Kim Eng on 10 May 2012
Sell maintained. 1Q12 results were above our expectations and consensus, largely as a result of higher-than-expected trading income and slightly higher net interest margins (NIM). Our overall forecasts are raised by 5-6% for 2012/13, while our TP is revised upwards to SGD15.50 from SGD14.20 (+9%) on a higher P/BV target of 1.1x (1.0x previously). Trading at a P/BV of 1.3x for an expected 2012 ROE of 11.5%, much is already in the price.
Net profit up 12% YoY, with positive momentum on net interest income (+15% YoY) and non-interest income (+14%) offset by higher overheads (+16%) and a higher tax rate. Trading income surprised on the upside due to gains on investment sales while NIMs were better-than-expected on account of improved lending yields.
Higher NIM, slower loan growth. Annualized loan growth of 10% was below the mid-teens guidance for the year. Key markets Singapore and Malaysia saw still healthy annualized loan expansion of 13% and 21% respectively but lending in Indonesia and Thailand contracted while Greater China annualized loan growth moderated to just 8% from +59% YoY in 2011. The focus has primarily been on preserving NIM and the positive is that NIMs improved 3bps QoQ to 1.98%, with expansion across most markets except Malaysia (-20bps QoQ). Management is of the view that further improvements will be challenging.
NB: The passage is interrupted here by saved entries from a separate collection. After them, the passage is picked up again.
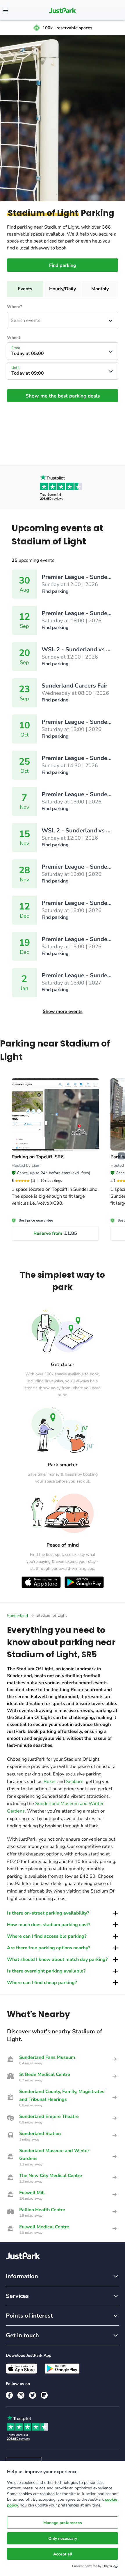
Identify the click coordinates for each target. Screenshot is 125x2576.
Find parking (62, 265)
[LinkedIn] (44, 2395)
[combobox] (11, 320)
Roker (50, 1781)
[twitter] (32, 2395)
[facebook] (9, 2395)
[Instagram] (20, 2395)
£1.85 (55, 1233)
Managing liquidity. Managing liquidity has been a priority and while the overall loan/deposit ratio (LDR) has crept up to 86% from 83% end-Dec, USD LDR has come off to a more comfortable 83% presently as a result of USD funding raised during the quarter.
Forecasts raised 5-6%, largely to incorporate higher NIM and trading income assumptions. The offset, however, is that expenses will likely continue to rise at a faster pace due to ongoing talent investment, while credit charge rates are expected to pick up in the following quarters.